### DATA FOR THIS TASK
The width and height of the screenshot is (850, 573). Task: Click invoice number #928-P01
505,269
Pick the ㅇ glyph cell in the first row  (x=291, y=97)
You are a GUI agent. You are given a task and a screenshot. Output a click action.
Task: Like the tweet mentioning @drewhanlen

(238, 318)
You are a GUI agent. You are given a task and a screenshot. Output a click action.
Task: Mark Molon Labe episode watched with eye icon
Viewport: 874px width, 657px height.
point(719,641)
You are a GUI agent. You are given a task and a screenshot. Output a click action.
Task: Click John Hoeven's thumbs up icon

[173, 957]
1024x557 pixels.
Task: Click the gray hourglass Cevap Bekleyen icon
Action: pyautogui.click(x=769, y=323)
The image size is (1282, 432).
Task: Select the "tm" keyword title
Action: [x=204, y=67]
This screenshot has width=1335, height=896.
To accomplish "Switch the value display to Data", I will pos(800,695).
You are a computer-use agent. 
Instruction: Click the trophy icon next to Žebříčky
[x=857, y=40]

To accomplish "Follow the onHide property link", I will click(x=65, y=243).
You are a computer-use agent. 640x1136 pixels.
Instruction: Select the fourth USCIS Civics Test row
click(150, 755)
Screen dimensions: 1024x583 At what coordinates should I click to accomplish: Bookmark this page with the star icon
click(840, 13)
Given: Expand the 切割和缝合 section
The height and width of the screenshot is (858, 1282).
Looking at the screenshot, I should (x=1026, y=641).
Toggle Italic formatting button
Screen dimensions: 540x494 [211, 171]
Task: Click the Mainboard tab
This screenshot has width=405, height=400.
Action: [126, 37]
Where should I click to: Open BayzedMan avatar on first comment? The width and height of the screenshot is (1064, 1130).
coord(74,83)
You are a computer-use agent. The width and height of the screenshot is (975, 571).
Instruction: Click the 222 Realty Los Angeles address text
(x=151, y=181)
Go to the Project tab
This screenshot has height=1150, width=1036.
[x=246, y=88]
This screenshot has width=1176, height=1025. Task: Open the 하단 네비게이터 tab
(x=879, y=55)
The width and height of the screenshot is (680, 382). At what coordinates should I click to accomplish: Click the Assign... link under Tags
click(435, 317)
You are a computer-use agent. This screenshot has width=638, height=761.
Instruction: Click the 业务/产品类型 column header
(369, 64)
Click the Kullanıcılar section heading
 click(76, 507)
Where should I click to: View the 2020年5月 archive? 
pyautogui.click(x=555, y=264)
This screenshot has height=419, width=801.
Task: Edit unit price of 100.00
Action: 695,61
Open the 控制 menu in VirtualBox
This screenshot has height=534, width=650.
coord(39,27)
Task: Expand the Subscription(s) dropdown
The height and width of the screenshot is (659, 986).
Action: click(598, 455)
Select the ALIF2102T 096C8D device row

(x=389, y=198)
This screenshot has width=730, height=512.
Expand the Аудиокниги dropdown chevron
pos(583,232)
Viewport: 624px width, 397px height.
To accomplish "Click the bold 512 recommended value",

### PROBLEM STATEMENT
Quote every entry exactly.

### TASK SOLUTION
The width and height of the screenshot is (850, 573). Task: Click invoice number #928-P01
505,269
Pick the ㅇ glyph cell in the first row  (x=291, y=97)
You are a GUI agent. You are given a task and a screenshot. Output a click action.
Task: Like the tweet mentioning @drewhanlen

(238, 318)
You are a GUI agent. You are given a task and a screenshot. Output a click action.
Task: Mark Molon Labe episode watched with eye icon
Viewport: 874px width, 657px height.
point(719,641)
You are a GUI agent. You are given a task and a screenshot. Output a click action.
Task: Click John Hoeven's thumbs up icon

[173, 957]
1024x557 pixels.
Task: Click the gray hourglass Cevap Bekleyen icon
Action: pyautogui.click(x=769, y=323)
The image size is (1282, 432).
Task: Select the "tm" keyword title
Action: [x=204, y=67]
This screenshot has width=1335, height=896.
To accomplish "Switch the value display to Data", I will pos(800,695).
You are a computer-use agent. 
Instruction: Click the trophy icon next to Žebříčky
[x=857, y=40]

To accomplish "Follow the onHide property link", I will click(x=65, y=243).
You are a computer-use agent. 640x1136 pixels.
Instruction: Select the fourth USCIS Civics Test row
click(150, 755)
Screen dimensions: 1024x583 At what coordinates should I click to accomplish: Bookmark this page with the star icon
click(840, 13)
Given: Expand the 切割和缝合 section
The height and width of the screenshot is (858, 1282).
Looking at the screenshot, I should (x=1026, y=641).
Toggle Italic formatting button
Screen dimensions: 540x494 [211, 171]
Task: Click the Mainboard tab
This screenshot has width=405, height=400.
Action: [126, 37]
Where should I click to: Open BayzedMan avatar on first comment? The width and height of the screenshot is (1064, 1130).
coord(74,83)
You are a computer-use agent. The width and height of the screenshot is (975, 571).
Instruction: Click the 222 Realty Los Angeles address text
(x=151, y=181)
Go to the Project tab
This screenshot has height=1150, width=1036.
[x=246, y=88]
This screenshot has width=1176, height=1025. Task: Open the 하단 네비게이터 tab
(x=879, y=55)
The width and height of the screenshot is (680, 382). At what coordinates should I click to accomplish: Click the Assign... link under Tags
click(435, 317)
You are a computer-use agent. This screenshot has width=638, height=761.
Instruction: Click the 业务/产品类型 column header
(369, 64)
Click the Kullanıcılar section heading
 click(76, 507)
Where should I click to: View the 2020年5月 archive? 
pyautogui.click(x=555, y=264)
This screenshot has height=419, width=801.
Task: Edit unit price of 100.00
Action: 695,61
Open the 控制 menu in VirtualBox
This screenshot has height=534, width=650.
coord(39,27)
Task: Expand the Subscription(s) dropdown
The height and width of the screenshot is (659, 986).
Action: click(598, 455)
Select the ALIF2102T 096C8D device row

(x=389, y=198)
This screenshot has width=730, height=512.
Expand the Аудиокниги dropdown chevron
pos(583,232)
Viewport: 624px width, 397px height.
To accomplish "Click the bold 512 recommended value",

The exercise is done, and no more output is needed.